There was a time this season when it looked as if Corbin might begin his sophomore season as the D-backs' No. 5 starter and end it hoisting the NL Cy Young trophy. That sort of talk comes with the territory when a pitcher brings a 12-2 record and a 2.24 ERA into August.

But with his ERA over his last six starts ballooning to 5.63 and after he failed to work at least six innings in consecutive outings for the first time all year Sunday, the 24-year-old had to answer the inevitable question of whether his remarkable season is simply running out of gas.

"My arm feels great; I pitched this late into the season last year, I feel great," he said. "It just hasn't been my day the last few starts. I know it's just baseball but it's tough. I'll try to get better next time."

Corbin worked 186 1/3 innings in 2012 between the Minors and Arizona, and after Sunday, he is at 182 2/3 innings in 2013. But although those totals are fairly close and one would assume normal progression would allow him to throw more innings this year, D-backs manager Kirk Gibson thinks it's a different beast spending an entire year in the Majors.

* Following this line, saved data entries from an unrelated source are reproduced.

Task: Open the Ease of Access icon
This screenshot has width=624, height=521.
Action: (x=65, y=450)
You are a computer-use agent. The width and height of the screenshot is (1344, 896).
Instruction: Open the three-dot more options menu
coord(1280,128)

"Who's not tired? Everybody is fatigued," Gibson said. "But it's the first time he's gone through it in the big leagues, so I'm sure it's something he'll learn from. He's trying; it's not like he's throwing it terrible."

Armed with an early lead Sunday after Martin Prado put the D-backs ahead with a two-out RBI double in the first, Corbin first ran into trouble in the second inning when a leadoff walk to Hunter Pence came around to score on Hector Sanchez's RBI groundout following a Pablo Sandoval sharply hit single to right field.

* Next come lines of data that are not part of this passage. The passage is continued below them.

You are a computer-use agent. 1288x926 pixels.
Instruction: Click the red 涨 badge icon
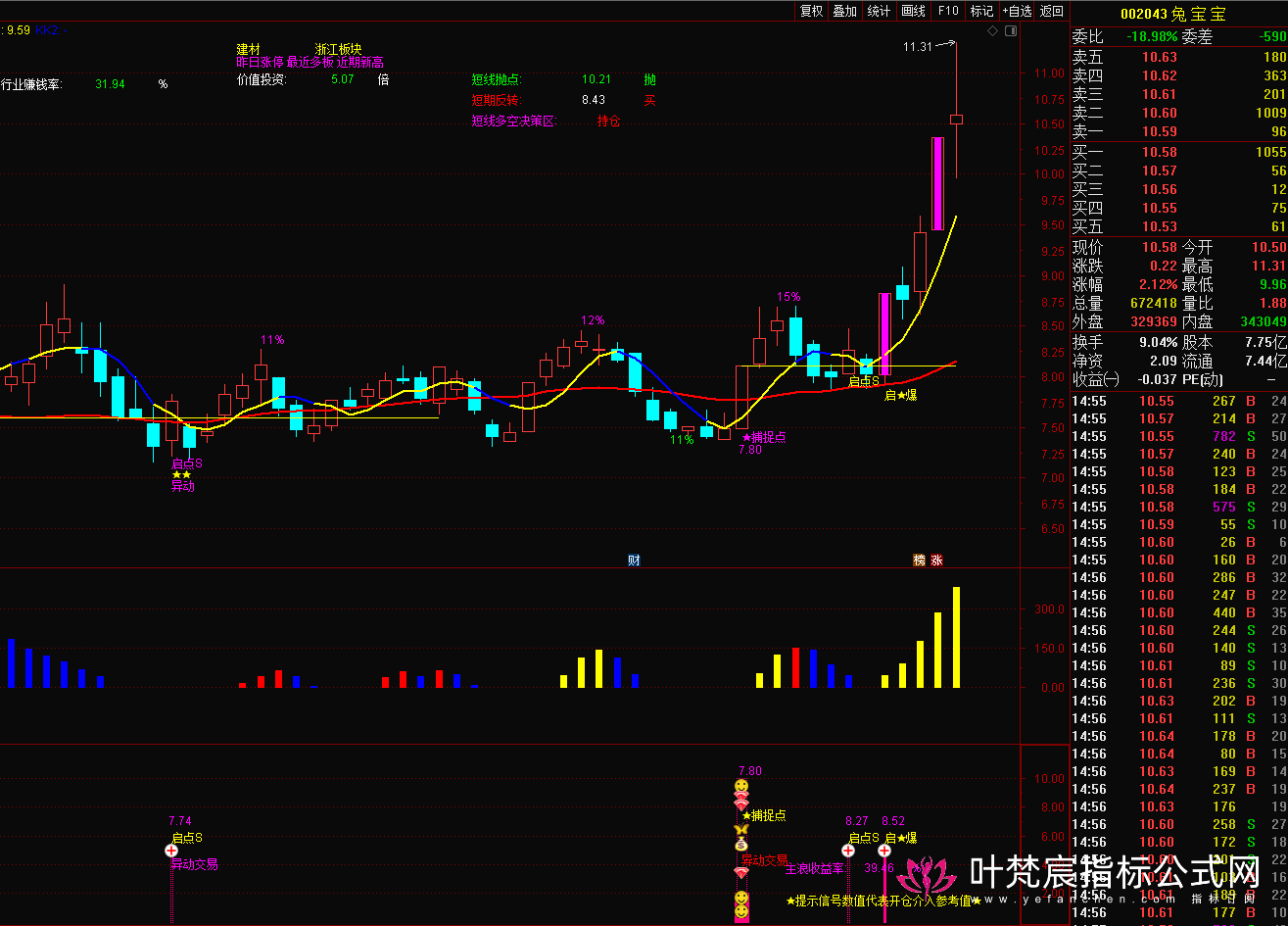(x=937, y=560)
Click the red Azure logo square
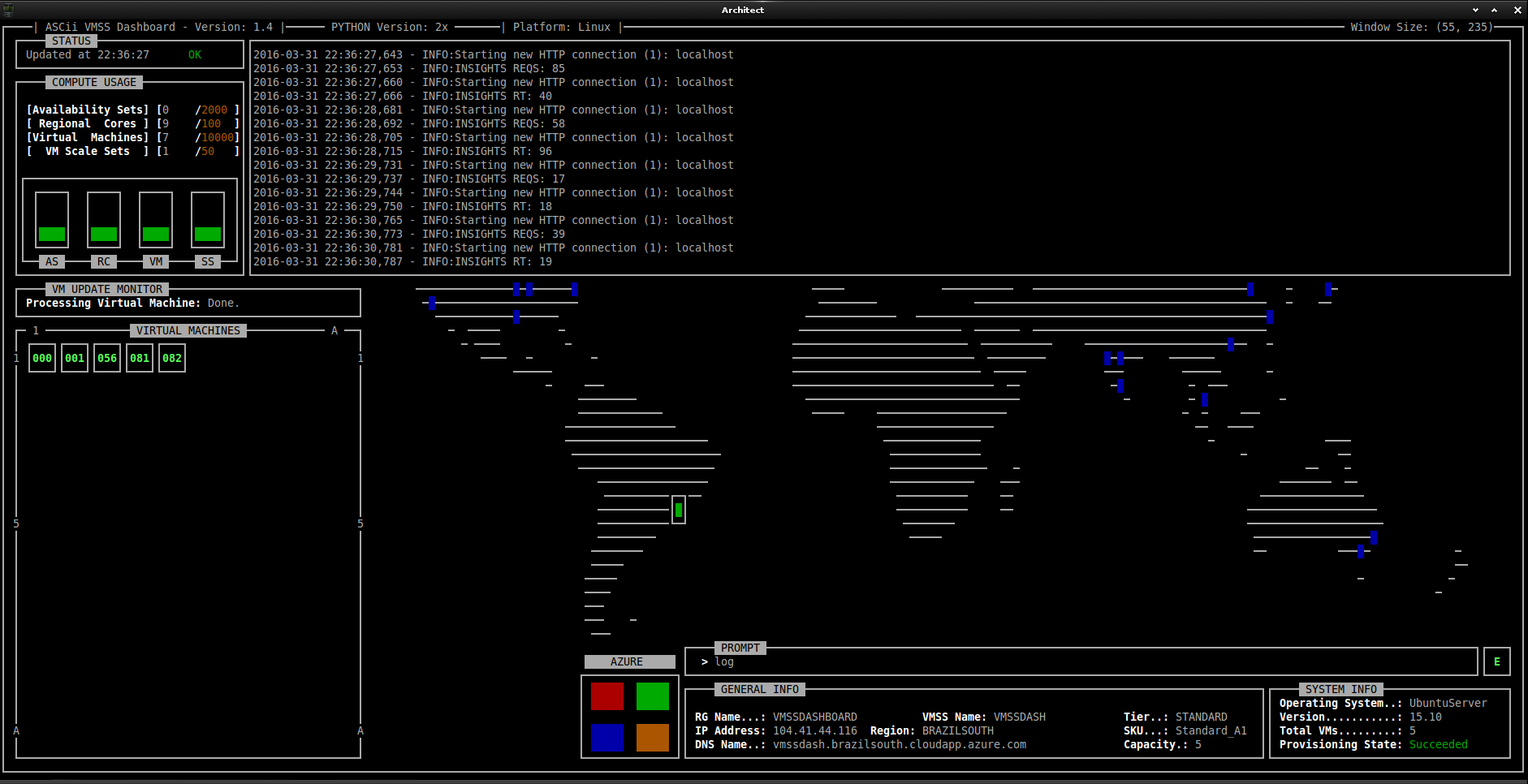Screen dimensions: 1528x784 (x=607, y=696)
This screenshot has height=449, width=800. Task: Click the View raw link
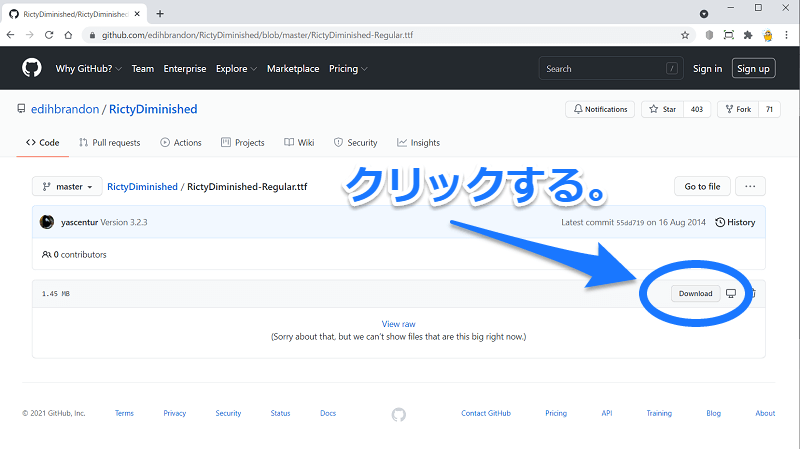click(x=398, y=324)
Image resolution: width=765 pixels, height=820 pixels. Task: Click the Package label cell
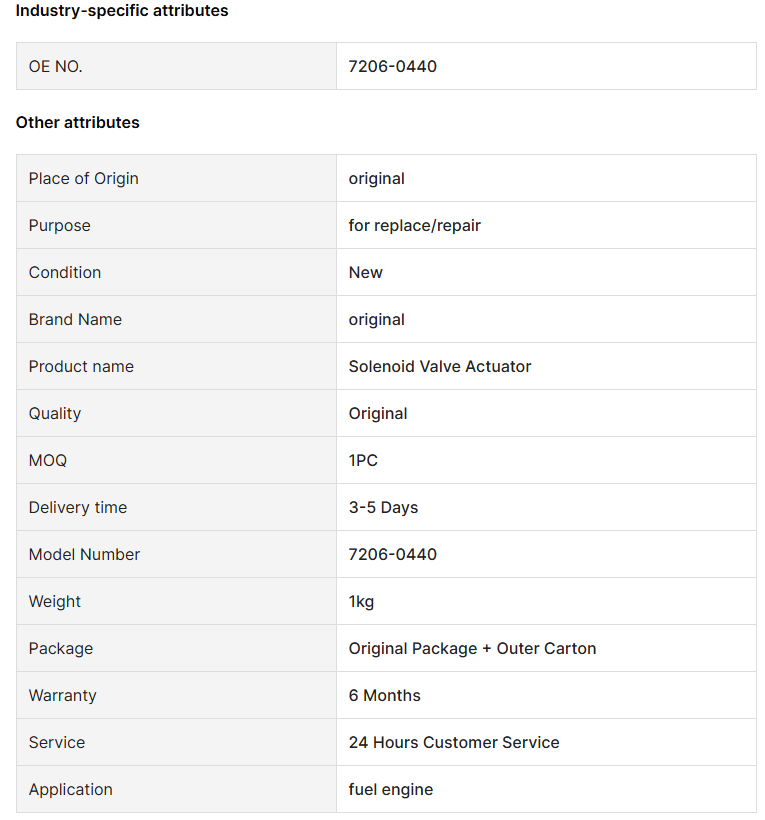[176, 648]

The lefty seemed to settle down the next inning when he struck out two and retired the side in order, but that momentum didn't last long.

After Corbin served up a single and double to put himself in a second-and-third, nobody-out jam in the fourth, he sat down the next two Giants batters in order to move within one out of escaping the inning with the scored still tied at 1.

That, however, is when Corbin's afternoon fell apart.

Ahead 1-2 in the count on Sanchez, who entered the game batting .243 this season, Corbin threw a slider that caught too much of the plate, and the Giants catcher ripped it into the left-center-field gap for a back-breaking two-run double.

"I think it was up a little bit. I should've buried it," Corbin said. "It should've been a pitch that he probably couldn't have even touched. I just left it up. I feel like I did that quite a bit today."

Said Gibson, "He should've bounced that ball. His breaking stuff was doing that all day. He couldn't get it all the way in and everything kind of ended up out over the plate."

Two batters later, Corbin compounded the damage when his counterpart, Petit, drove an RBI single into right field to put San Francisco ahead 4-1. The Giants tacked on one more run off Corbin the following inning on Pence's 17th homer of the year.

"He's a great pitcher and we were able to get some hits when it counted," Pence said. "But he has electric stuff. That's why he's having the success he's had this year."

Offensively, Sunday was just as perplexingly substandard for the D-backs' lineup, which figured to be poised for a productive afternoon facing Petit, who spent three years with Arizona from 2007-2009 and has never experienced much success in the big leagues. Instead, the D-backs never could come up with the big hit, struggling to put the ball in play and finishing just 1-for-8 with runners in scoring position.

"When you get guys on base, you have to drive them in and when you don't do that, you aren't going to be very successful," Adam Eaton said. "That's baseball."

Petit finished his day limiting the D-backs to two runs on seven hits over six-plus strong innings.

"He just had a good gameplan, he threw a lot of strikes, elevated his fastball then threw a good chase curveball," Gibson said. "I just don't think the guys were picking him up well at all."

Tyler Emerick is an associate reporter for MLB.com.